Collection entries
§ §

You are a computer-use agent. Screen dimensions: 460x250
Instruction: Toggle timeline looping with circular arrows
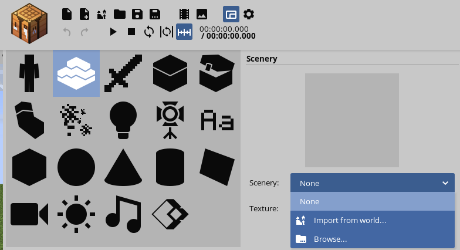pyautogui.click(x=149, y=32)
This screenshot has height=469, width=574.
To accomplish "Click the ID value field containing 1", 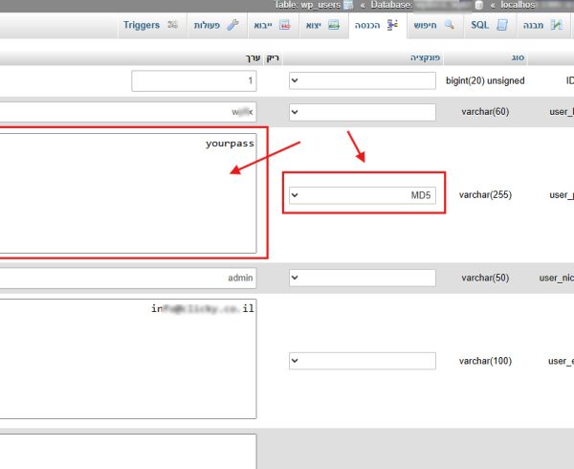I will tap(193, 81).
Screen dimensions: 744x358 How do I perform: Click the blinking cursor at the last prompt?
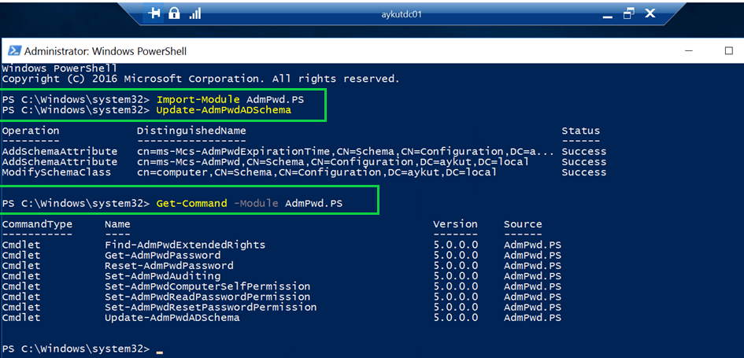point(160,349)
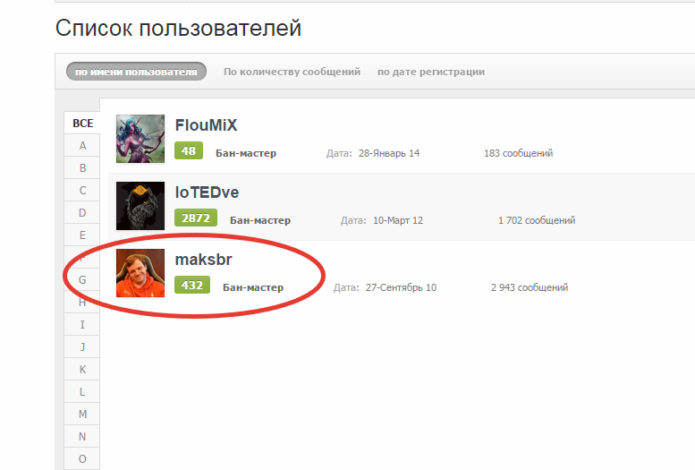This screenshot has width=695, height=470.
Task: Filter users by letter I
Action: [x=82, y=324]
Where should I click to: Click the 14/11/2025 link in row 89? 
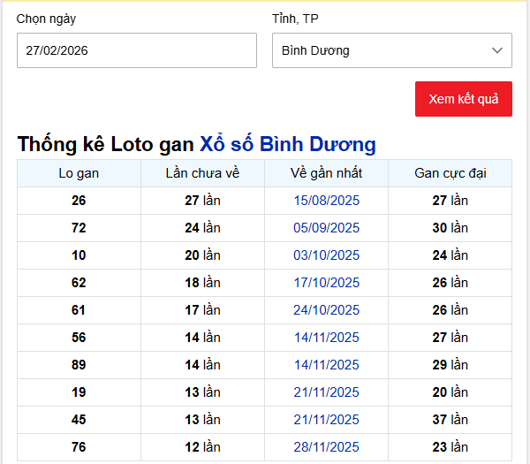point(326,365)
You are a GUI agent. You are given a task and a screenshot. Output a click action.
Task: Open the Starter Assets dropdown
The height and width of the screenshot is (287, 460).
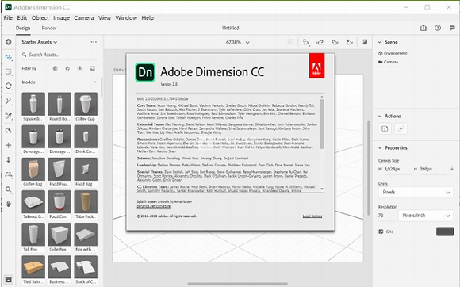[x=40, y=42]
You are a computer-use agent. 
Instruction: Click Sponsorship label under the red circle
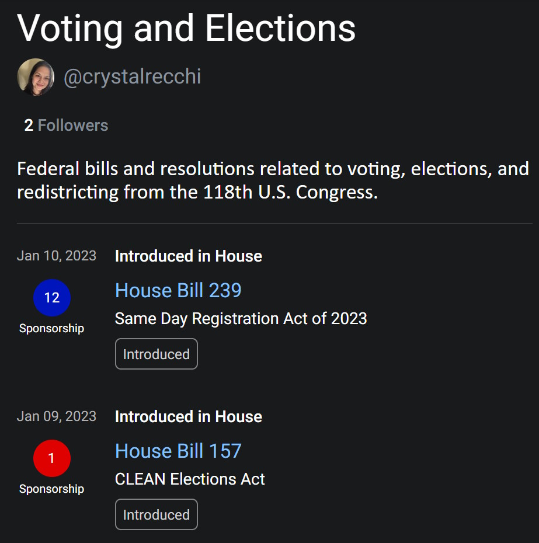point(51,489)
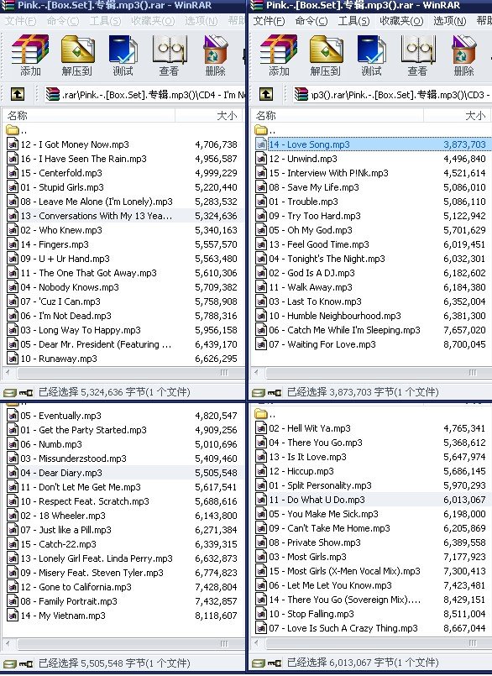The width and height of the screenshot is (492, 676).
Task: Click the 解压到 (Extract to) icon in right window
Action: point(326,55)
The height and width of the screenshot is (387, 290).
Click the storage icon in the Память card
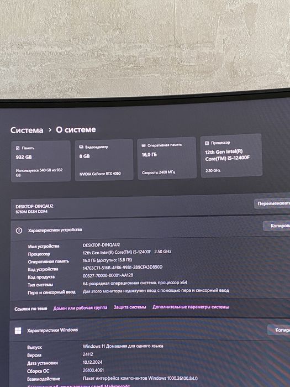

§ §

What to do — All lines between the one that contains "The height and width of the screenshot is (287, 460)." and the end of the records above, both included, are to be returned exactly as they stand, except for pictures, which are omitted.

Exercise solution —
The height and width of the screenshot is (287, 460).
[x=40, y=42]
You are a computer-use agent. 
Instruction: Click Sponsorship label under the red circle
point(51,489)
The width and height of the screenshot is (492, 676).
Task: Click the 解压到 (Extract to) icon in right window
Action: point(326,55)
The height and width of the screenshot is (387, 290).
Click the storage icon in the Память card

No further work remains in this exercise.